Avaliaremos a capacidade das estratégias de inicialização do k-means em tornar a convergência do algoritmo robusta. Mediremos o desvio padrão relativo da inércia do agrupamento, que é a soma das distâncias quadradas aos centros de cluster mais próximos. O primeiro gráfico mostra a melhor inércia alcançada para cada combinação do modelo (KMeans ou MiniBatchKMeans) e do método de inicialização (init="random" ou init="k-means++") para valores crescentes do parâmetro n_init, que controla o número de inicializações.

n_runs = 5
n_init_range = np.array([1, 5, 10, 15, 20])

plt.figure()
plots = []
legends = []

cases = [
    (KMeans, "k-means++", {}, "^-"),
    (KMeans, "random", {}, "o-"),
    (MiniBatchKMeans, "k-means++", {"max_no_improvement": 3}, "x-"),
    (MiniBatchKMeans, "random", {"max_no_improvement": 3, "init_size": 500}, "d-"),
]

for factory, init, params, format in cases:
    print("Avaliação de %s com inicialização %s" % (factory.__name__, init))
    inertia = np.empty((len(n_init_range), n_runs))

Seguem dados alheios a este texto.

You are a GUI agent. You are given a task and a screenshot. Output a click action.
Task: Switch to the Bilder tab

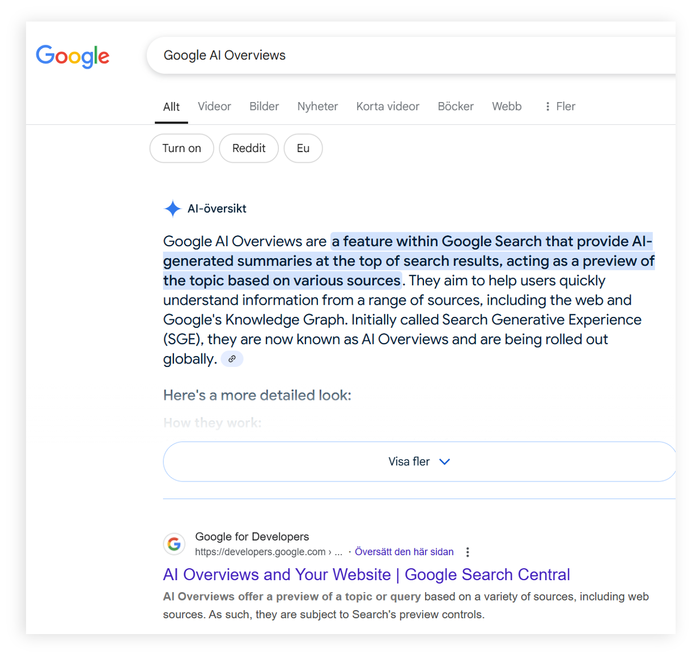click(264, 107)
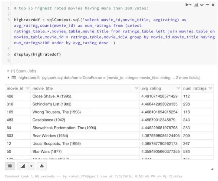Minimize the command cell
The height and width of the screenshot is (181, 218).
(x=207, y=5)
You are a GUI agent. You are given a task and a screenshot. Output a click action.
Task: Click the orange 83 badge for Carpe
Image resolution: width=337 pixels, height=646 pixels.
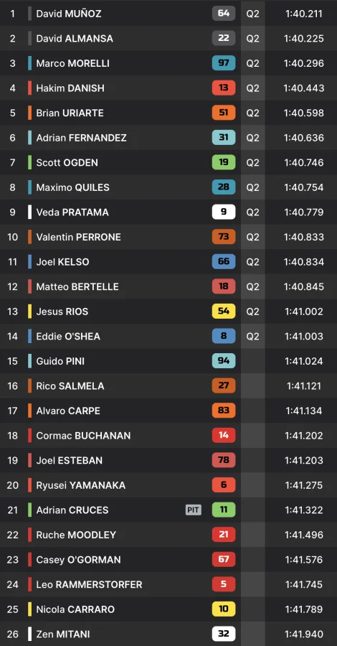click(x=224, y=411)
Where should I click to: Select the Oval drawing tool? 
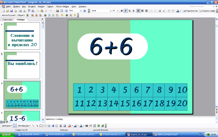45,126
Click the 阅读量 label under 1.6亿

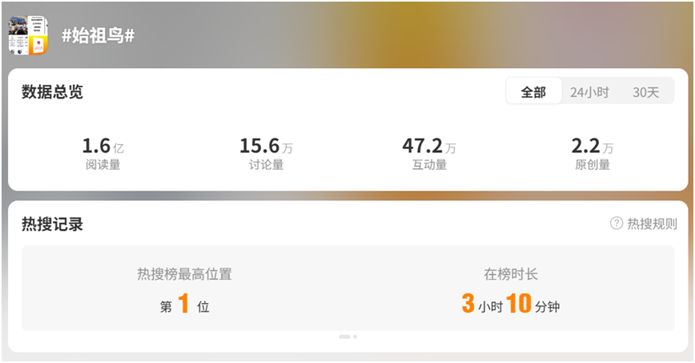(x=102, y=164)
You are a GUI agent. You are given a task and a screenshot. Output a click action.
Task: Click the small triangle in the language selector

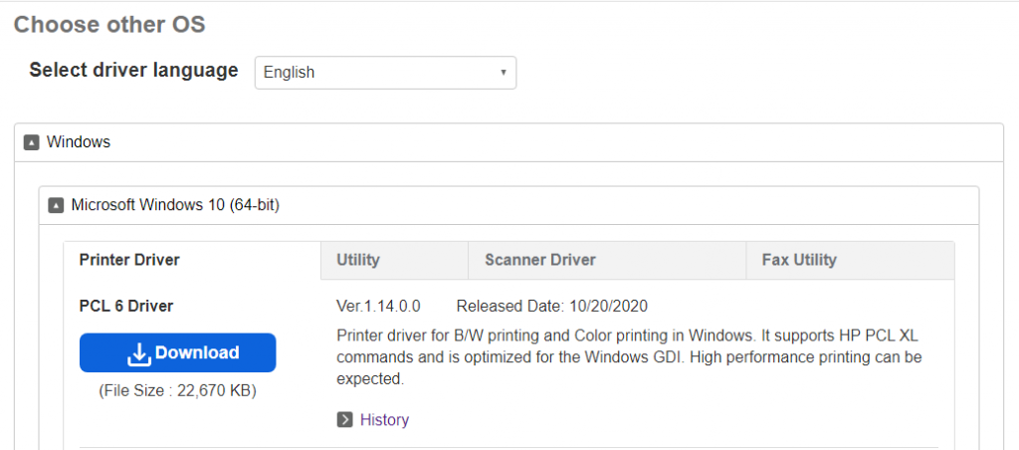[x=503, y=73]
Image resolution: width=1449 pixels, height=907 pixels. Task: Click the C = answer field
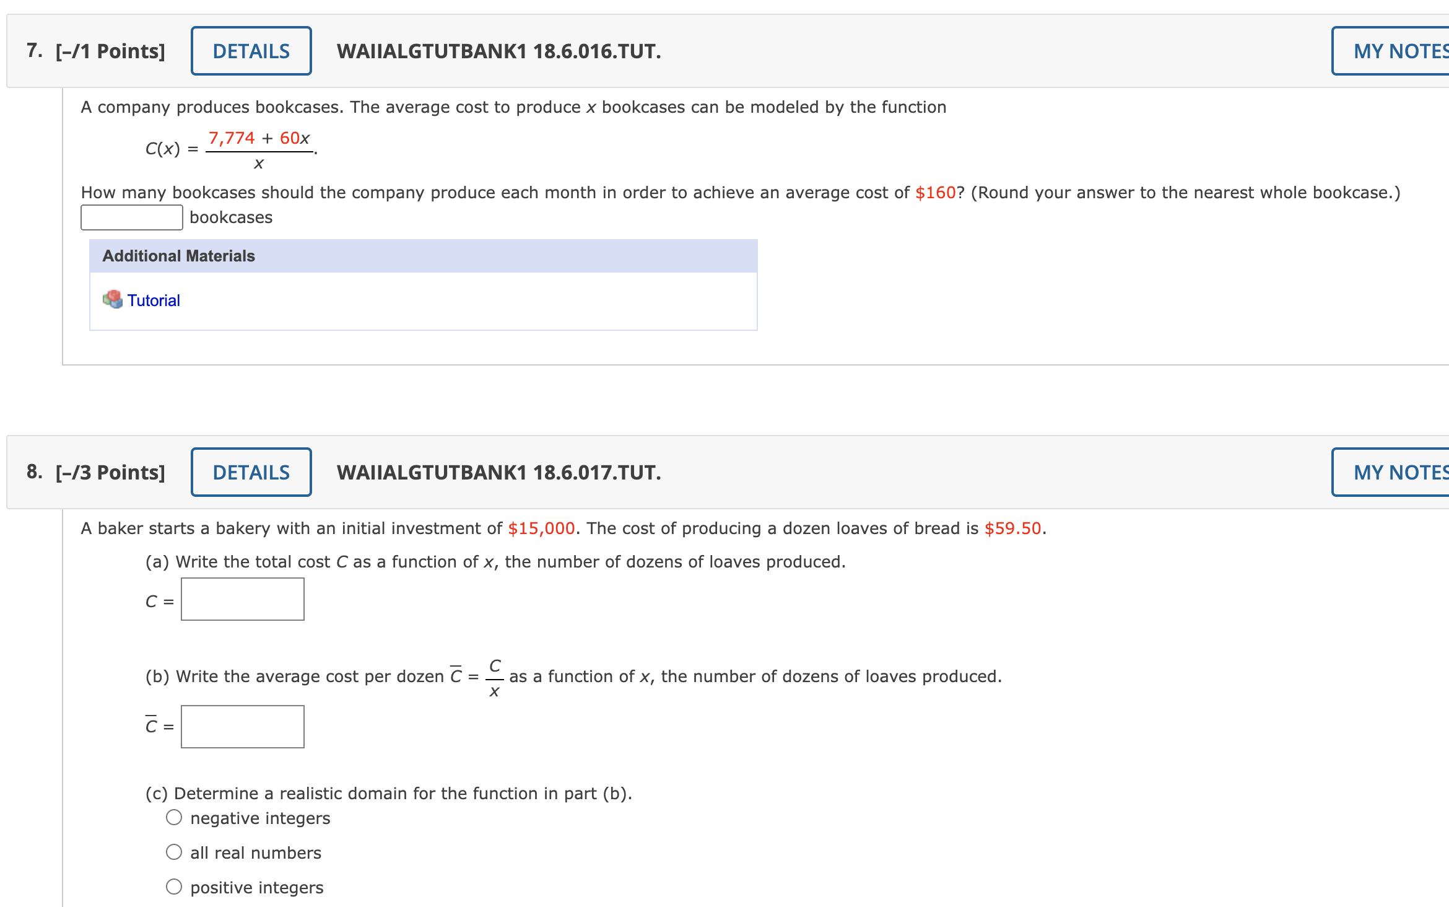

    for run_id in range(n_runs):
        X, y = make_data(run_id, n_samples_per_center, grid_size, scale)
        for i, n_init in enumerate(n_init_range):
            km = factory(
                n_clusters=n_clusters,
                init=init,
                random_state=run_id,
                n_init=n_init,
                **params,
            ).fit(X)
            inertia[i, run_id] = km.inertia_
    p = plt.errorbar(
        n_init_range, inertia.mean(axis=1), inertia.std(axis=1), fmt=format
    )
    plots.append(p[0])
    legends.append("%s com inicialização %s" % (factory.__name__, init))

plt.xlabel("n_init")
plt.ylabel("inércia")
plt.legend(plots, legends)
plt.title("Inércia média para diferentes inicializações k-means em %d execuções" % n_runs)

Inspeção Visual Qualitativa da Convergência

Demonstraremos uma única execução do estimador MiniBatchKMeans usando init="random" e n_init=1. Essa execução leva a uma má convergência (ótimo local), com os centros estimados presos entre os clusters verdadeiros.

km = MiniBatchKMeans(
    n_clusters=n_clusters, init="random", n_init=1, random_state=random_state
).fit(X)

plt.figure()
for k in range(n_clusters):
    my_members = km.labels_ == k
    color = cm.nipy_spectral(float(k) / n_clusters, 1)
    plt.plot(X[my_members, 0], X[my_members, 1], ".", c=color)
    cluster_center = km.cluster_centers_[k]
    plt.plot(
        cluster_center[0],
        cluster_center[1],
        "o",
        markerfacecolor=color,
        markeredgecolor="k",
        markersize=6,
    )
    plt.title(
        "Exemplo de alocação de clusters com uma única inicialização aleatória\ncom MiniBatchKMeans"
    )

plt.show()

Resumo

Neste laboratório, avaliamos o impacto de diferentes métodos de inicialização na robustez da convergência do algoritmo de agrupamento k-means. Medimos o desvio padrão relativo da inércia do agrupamento e demonstramos uma única execução do estimador MiniBatchKMeans usando init="random" e n_init=1. A escolha do método de inicialização para o k-means pode impactar significativamente o desempenho e a convergência do algoritmo.